_TASK REQUIREMENTS_: Please repeat the records verbatim, from the line with "This screenshot has" through the end of the records, and leave the pictures out of your answer.

_SUPPLIED ENTRIES_:
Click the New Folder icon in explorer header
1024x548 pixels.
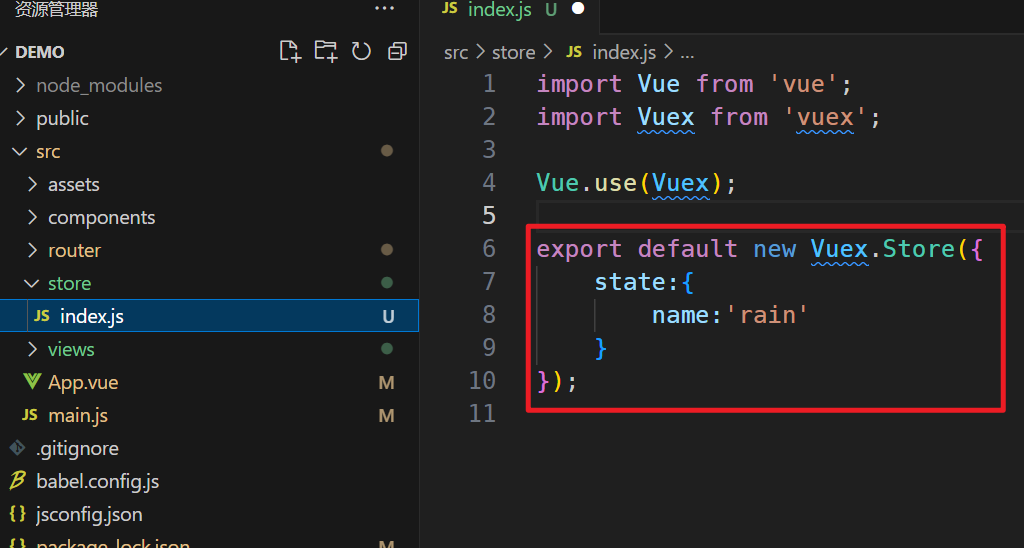(325, 51)
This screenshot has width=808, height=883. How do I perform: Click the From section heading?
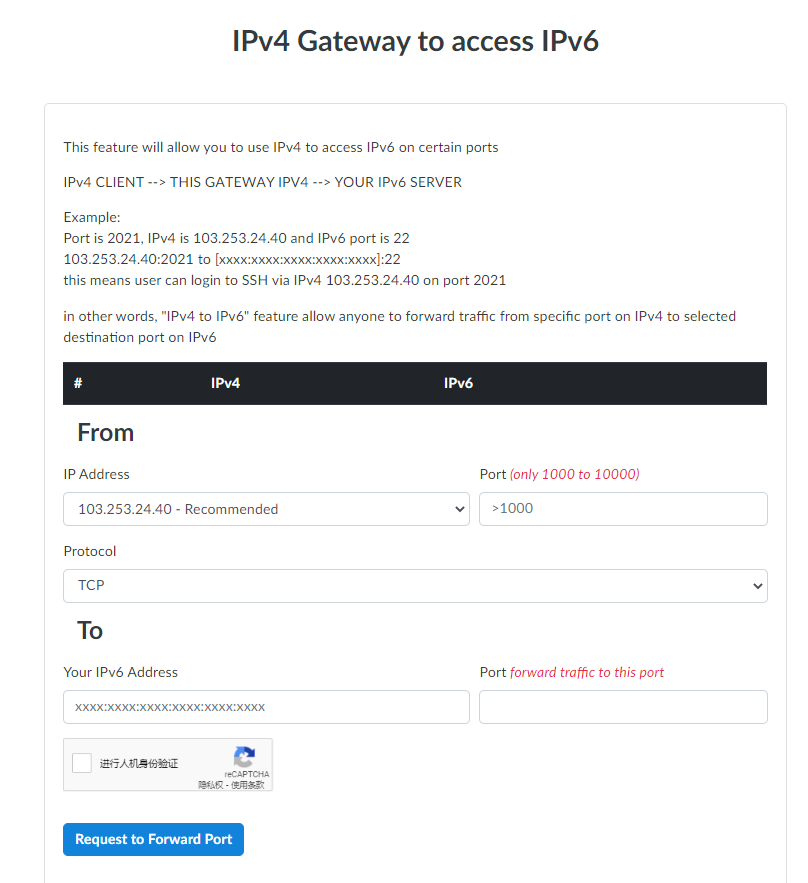105,433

_SOLVED EXERCISE_:
This screenshot has width=808, height=883. How do I perform: Click the From section heading?
105,433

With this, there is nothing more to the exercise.